Menurut Yudi kapal ini kandas pada pada Senin (4/10) sekitar pukul 23.30 Wita pada koordinat 116.753055° Bujur Timur 8.446920° Lintang Selatan. Tidak ada korban jiwa saat kejadian.
Namun seluruh kendaraan berupa 1 unit kendaraan tronton, 6 unit kendaraan kecil, 6 unit kendaraan truk sedang, dan 7 unit kendaraan roda dua hingga saat ini masih berada di dalam kapal.
Tim di lapangan telah berhasil mengumpulkan dokumentasi kondisi kapal dari udara dan kondisi terumbu karang dengan penyelaman. Berdasarkan dokumentasi ini diketahui bahwa kapal kandas tepat di atas tubir yang terdapat banyak terumbu karang hidup.
Pengamatan dilakukan bersama Kelompok Masyarakat Pengawas Petrando dan Komunitas Penyelam Nusa Tenggara Barat (Kapela) NTB dengan menggunakan kapal cepat berkekuatan 40 PK bertolak dari Dermaga Gili Lampu, Sambelia, Lombok Timur. Tim dilengkapi peralatan pesawat tanpa awak (drone), peralatan selam dan kamera bawah laut.

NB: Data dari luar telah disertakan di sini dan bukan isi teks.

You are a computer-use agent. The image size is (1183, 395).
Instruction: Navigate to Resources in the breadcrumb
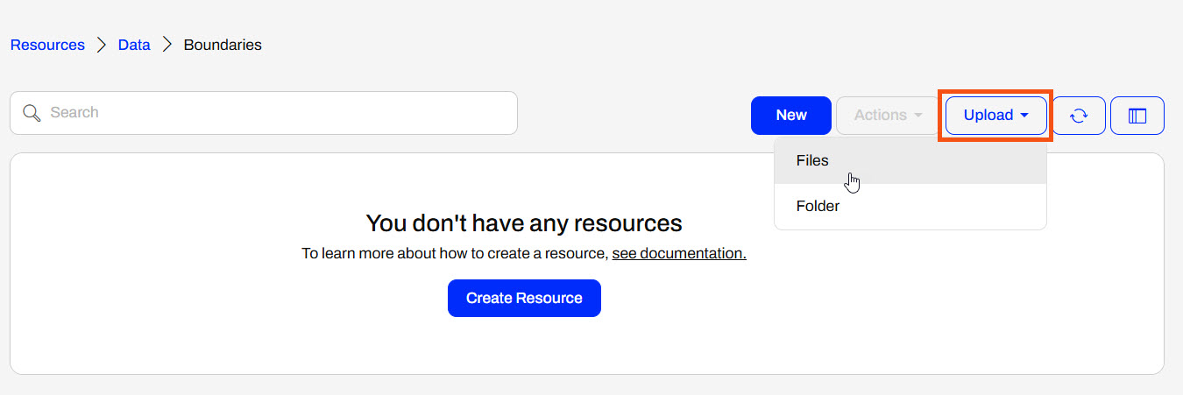pyautogui.click(x=47, y=45)
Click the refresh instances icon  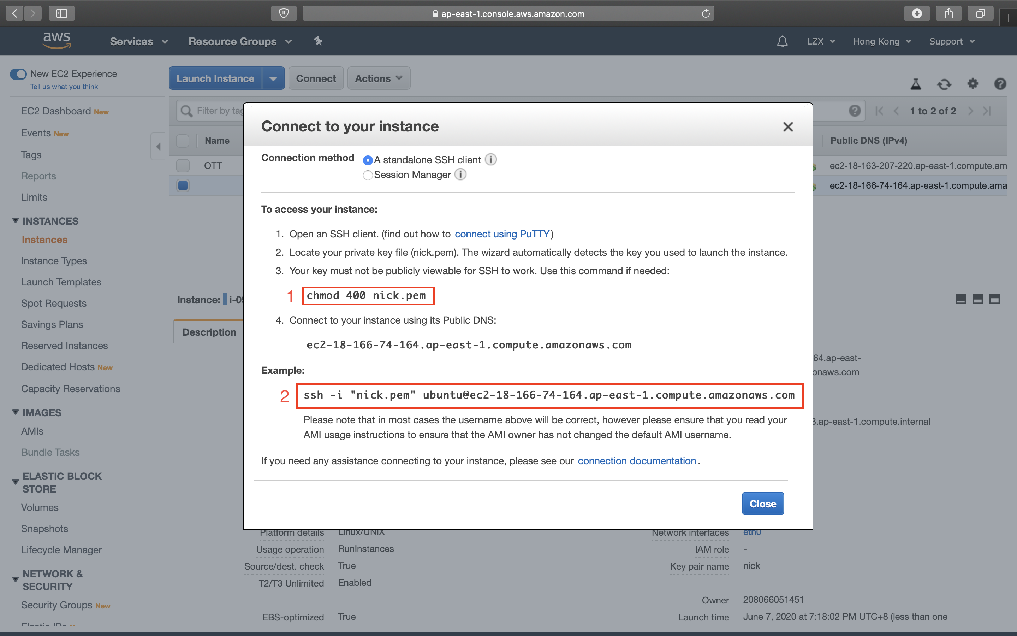coord(944,84)
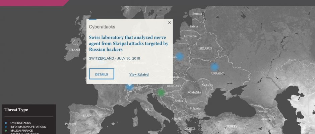Click the SPAIN country label on the map
This screenshot has width=315, height=134.
click(x=87, y=116)
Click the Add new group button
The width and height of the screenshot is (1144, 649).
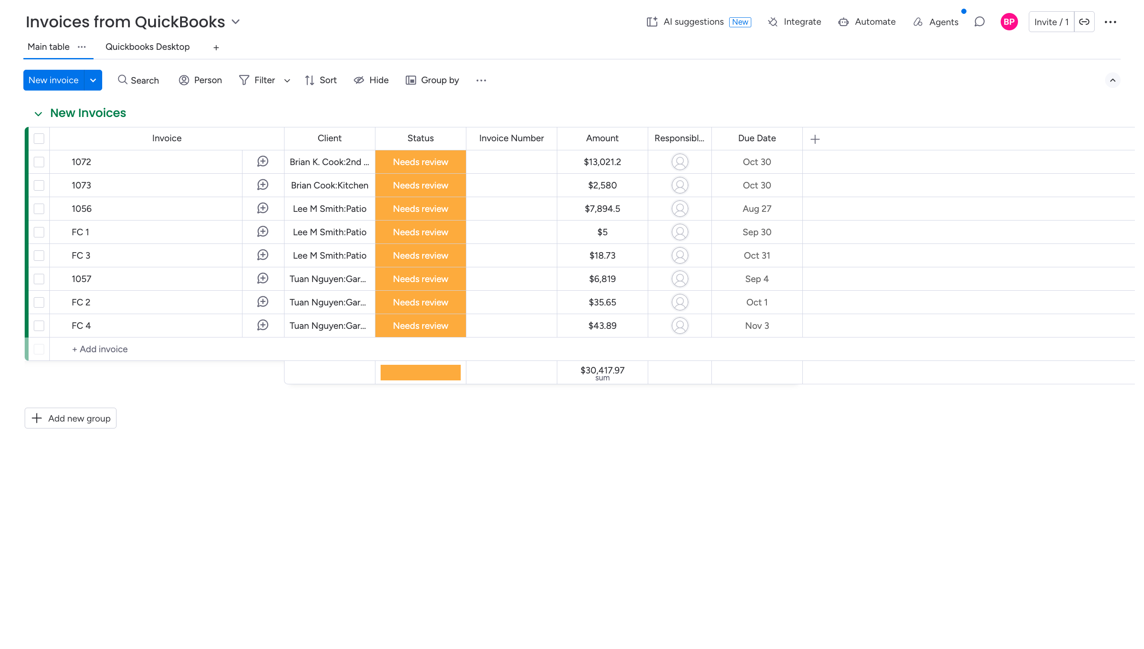pyautogui.click(x=70, y=418)
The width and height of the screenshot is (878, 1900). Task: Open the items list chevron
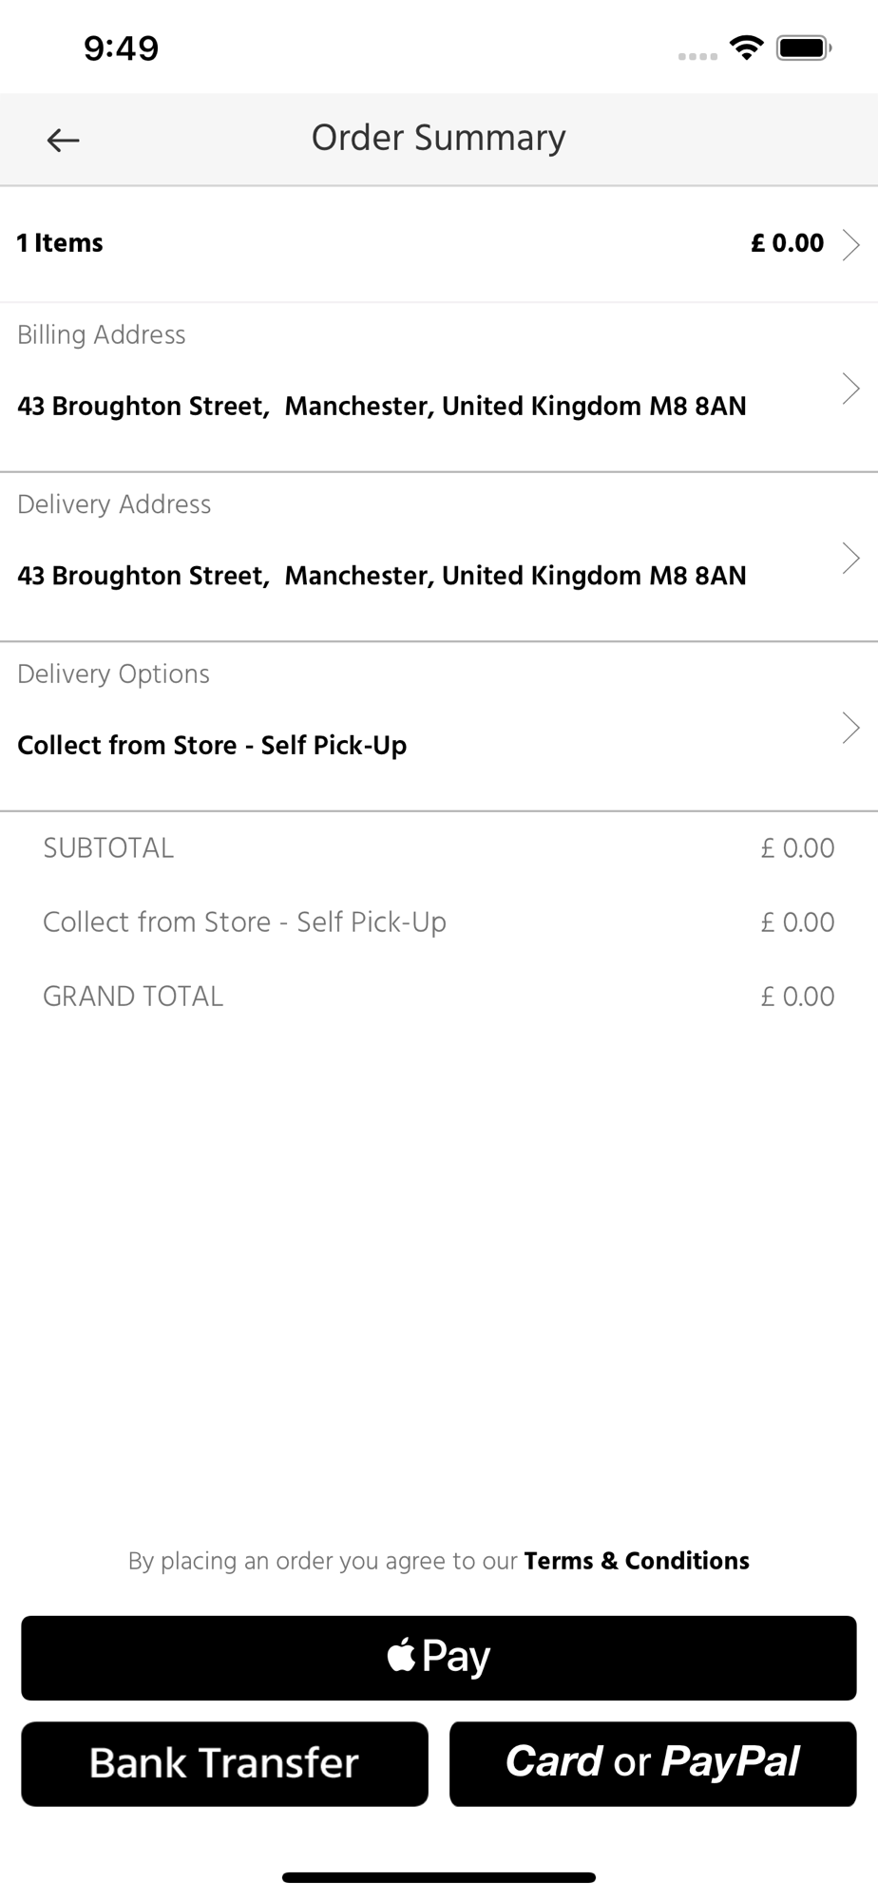point(851,244)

Yudi mengatakan kecelakaan kapal yang menabrak karang sangat merugikan. Selain sumber daya terumbu karang rusak, ini juga menganggu kegiatan perikanan dan pariwisata bahari di sekitar lokasi mengingat lokasi kapal kandas masuk dalam kawasan wisata bahari Gili Lampu yang terdiri dari Gili Petagan, Gili Bidara, dan Gili Kondo, serta Gosong Gili Kapal.